What is being asked: Rewrite as a numbered list, skipping any blank lines, the lines from the line with "Turtle Friendly Amber LED (126, 1160)" up to and including the line with "LBX (104, 1504)".

===== Dataset records

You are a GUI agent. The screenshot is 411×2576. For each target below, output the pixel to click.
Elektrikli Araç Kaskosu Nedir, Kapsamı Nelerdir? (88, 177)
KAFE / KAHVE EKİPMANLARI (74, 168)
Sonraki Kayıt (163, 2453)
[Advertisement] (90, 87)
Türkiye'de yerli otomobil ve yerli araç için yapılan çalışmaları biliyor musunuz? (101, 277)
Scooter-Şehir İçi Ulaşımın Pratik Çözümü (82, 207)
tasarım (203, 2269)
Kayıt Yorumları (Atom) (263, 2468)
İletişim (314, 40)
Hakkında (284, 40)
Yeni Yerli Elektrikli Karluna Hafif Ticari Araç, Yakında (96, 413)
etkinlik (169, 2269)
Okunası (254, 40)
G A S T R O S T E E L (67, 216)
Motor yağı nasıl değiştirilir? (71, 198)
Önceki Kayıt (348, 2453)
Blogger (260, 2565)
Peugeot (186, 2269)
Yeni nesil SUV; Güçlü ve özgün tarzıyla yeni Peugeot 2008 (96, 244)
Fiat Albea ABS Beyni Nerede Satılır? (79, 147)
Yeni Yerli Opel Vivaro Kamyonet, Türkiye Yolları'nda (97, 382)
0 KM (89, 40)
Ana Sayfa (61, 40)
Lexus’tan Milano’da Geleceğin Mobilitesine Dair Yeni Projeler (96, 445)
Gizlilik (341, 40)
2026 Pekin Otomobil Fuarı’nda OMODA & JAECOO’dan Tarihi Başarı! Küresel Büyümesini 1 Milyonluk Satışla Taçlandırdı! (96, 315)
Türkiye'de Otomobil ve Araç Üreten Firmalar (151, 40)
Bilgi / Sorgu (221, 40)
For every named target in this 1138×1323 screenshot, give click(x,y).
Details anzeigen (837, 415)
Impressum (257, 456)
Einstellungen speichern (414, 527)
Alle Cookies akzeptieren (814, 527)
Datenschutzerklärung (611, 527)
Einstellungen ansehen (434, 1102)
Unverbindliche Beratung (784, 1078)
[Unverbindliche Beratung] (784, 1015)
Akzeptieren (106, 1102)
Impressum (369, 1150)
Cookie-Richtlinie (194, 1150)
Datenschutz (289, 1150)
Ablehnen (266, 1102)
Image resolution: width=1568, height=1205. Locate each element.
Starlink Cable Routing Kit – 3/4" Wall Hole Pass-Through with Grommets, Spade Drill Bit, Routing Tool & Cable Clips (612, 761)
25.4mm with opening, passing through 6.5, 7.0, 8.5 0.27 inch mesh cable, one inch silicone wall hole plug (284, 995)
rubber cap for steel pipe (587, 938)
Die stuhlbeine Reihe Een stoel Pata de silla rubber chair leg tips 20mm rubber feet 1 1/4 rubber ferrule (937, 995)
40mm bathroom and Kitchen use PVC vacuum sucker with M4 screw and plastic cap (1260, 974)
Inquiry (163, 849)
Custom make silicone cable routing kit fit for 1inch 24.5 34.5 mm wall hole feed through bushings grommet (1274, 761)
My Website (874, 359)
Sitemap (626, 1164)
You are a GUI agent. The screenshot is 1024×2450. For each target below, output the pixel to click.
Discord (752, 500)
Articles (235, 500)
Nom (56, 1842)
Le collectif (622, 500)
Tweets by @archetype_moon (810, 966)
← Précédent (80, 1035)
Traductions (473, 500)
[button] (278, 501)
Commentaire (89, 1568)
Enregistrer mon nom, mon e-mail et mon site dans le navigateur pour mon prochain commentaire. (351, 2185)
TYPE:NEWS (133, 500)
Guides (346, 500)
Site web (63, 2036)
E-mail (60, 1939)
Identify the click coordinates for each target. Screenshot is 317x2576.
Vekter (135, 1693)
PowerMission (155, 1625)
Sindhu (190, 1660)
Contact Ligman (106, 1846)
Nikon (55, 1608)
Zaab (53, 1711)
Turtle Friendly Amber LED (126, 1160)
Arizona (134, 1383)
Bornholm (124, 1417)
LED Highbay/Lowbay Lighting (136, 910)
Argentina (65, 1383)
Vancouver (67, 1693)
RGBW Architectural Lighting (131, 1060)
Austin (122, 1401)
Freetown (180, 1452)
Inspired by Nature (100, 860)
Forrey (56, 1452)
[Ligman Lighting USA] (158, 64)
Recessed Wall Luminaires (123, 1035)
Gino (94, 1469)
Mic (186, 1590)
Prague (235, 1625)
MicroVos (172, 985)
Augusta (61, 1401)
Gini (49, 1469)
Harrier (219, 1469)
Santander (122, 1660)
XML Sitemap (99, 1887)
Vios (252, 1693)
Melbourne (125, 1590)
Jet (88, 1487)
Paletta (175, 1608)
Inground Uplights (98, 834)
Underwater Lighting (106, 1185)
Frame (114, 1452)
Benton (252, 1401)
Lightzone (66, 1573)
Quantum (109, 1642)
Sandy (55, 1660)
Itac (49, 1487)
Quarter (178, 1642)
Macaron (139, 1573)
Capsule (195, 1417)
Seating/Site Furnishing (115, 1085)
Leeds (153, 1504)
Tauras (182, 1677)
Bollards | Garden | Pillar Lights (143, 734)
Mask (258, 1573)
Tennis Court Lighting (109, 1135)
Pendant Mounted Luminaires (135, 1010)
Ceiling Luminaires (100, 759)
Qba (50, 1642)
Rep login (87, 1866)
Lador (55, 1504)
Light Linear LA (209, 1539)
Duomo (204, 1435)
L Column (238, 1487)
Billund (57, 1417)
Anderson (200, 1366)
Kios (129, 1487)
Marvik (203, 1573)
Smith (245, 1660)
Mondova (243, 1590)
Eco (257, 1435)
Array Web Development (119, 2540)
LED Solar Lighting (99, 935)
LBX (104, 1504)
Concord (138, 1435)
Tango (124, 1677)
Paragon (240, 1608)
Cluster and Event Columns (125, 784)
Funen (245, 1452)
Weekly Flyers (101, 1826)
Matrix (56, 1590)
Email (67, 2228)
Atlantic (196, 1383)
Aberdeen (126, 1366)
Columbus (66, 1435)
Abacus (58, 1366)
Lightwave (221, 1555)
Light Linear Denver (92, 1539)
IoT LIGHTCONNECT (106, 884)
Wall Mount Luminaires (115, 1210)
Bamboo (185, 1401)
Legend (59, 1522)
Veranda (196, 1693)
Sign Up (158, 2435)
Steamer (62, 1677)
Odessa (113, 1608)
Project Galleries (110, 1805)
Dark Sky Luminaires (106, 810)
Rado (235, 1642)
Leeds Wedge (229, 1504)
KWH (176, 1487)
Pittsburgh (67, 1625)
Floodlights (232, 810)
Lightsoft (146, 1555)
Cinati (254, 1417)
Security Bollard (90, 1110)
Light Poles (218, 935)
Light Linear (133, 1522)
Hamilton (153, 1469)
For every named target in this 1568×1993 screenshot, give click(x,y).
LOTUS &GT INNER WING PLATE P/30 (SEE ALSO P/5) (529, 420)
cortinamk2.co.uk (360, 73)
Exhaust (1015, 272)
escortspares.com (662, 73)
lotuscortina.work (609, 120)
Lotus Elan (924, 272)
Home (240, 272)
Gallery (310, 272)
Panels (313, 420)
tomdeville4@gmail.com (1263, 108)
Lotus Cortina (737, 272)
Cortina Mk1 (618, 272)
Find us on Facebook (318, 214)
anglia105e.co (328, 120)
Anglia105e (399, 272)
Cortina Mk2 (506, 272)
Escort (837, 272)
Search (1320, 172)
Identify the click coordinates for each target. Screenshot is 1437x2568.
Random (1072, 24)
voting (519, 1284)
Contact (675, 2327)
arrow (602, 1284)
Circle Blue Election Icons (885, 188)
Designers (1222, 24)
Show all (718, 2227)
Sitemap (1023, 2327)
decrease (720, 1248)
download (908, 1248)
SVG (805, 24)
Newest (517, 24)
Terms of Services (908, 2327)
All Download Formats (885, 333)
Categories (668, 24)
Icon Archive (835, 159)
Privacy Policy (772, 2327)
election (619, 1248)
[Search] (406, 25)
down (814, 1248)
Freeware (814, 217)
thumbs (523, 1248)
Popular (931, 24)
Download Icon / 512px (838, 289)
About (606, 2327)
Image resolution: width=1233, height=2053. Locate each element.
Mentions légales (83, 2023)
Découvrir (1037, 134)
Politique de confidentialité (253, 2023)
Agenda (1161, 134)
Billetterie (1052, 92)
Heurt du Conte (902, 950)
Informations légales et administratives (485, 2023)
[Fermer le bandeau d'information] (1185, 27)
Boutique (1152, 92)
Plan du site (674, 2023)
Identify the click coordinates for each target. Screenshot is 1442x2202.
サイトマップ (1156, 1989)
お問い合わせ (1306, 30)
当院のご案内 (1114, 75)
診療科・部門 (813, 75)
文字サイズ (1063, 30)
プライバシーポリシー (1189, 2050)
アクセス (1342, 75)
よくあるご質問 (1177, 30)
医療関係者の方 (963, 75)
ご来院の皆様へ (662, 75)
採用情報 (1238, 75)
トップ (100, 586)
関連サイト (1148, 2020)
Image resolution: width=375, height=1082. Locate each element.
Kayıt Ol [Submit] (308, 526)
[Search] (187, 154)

==========

Result for this task:
1. Turtle Friendly Amber LED (126, 1160)
2. Arizona (134, 1383)
3. Bornholm (124, 1417)
4. LED Highbay/Lowbay Lighting (136, 910)
5. Argentina (65, 1383)
6. Vancouver (67, 1693)
7. RGBW Architectural Lighting (131, 1060)
8. Austin (122, 1401)
9. Freetown (180, 1452)
10. Inspired by Nature (100, 860)
11. Forrey (56, 1452)
12. [Ligman Lighting USA] (158, 64)
13. Recessed Wall Luminaires (123, 1035)
14. Gino (94, 1469)
15. Mic (186, 1590)
16. Prague (235, 1625)
17. MicroVos (172, 985)
18. Augusta (61, 1401)
19. Gini (49, 1469)
20. Harrier (219, 1469)
21. Santander (122, 1660)
22. XML Sitemap (99, 1887)
23. Vios (252, 1693)
24. Melbourne (125, 1590)
25. Jet (88, 1487)
26. Paletta (175, 1608)
27. Inground Uplights (98, 834)
28. Underwater Lighting (106, 1185)
29. Frame (114, 1452)
30. Benton (252, 1401)
31. Lightzone (66, 1573)
32. Quantum (109, 1642)
33. Sandy (55, 1660)
34. Itac (49, 1487)
35. Quarter (178, 1642)
36. Macaron (139, 1573)
37. Capsule (195, 1417)
38. Seating/Site Furnishing (115, 1085)
39. Leeds (153, 1504)
40. Tauras (182, 1677)
41. Bollards | Garden | Pillar Lights (143, 734)
42. Mask (258, 1573)
43. Tennis Court Lighting (109, 1135)
44. Pendant Mounted Luminaires (135, 1010)
45. Ceiling Luminaires (100, 759)
46. Qba (50, 1642)
47. Rep login (87, 1866)
48. Lador (55, 1504)
49. Light Linear LA (209, 1539)
50. Duomo (204, 1435)
51. L Column (238, 1487)
52. Billund (57, 1417)
53. Anderson (200, 1366)
54. Kios (129, 1487)
55. Marvik (203, 1573)
56. Smith (245, 1660)
57. Mondova (243, 1590)
58. Eco (257, 1435)
59. Array Web Development (119, 2540)
60. LED Solar Lighting (99, 935)
61. LBX (104, 1504)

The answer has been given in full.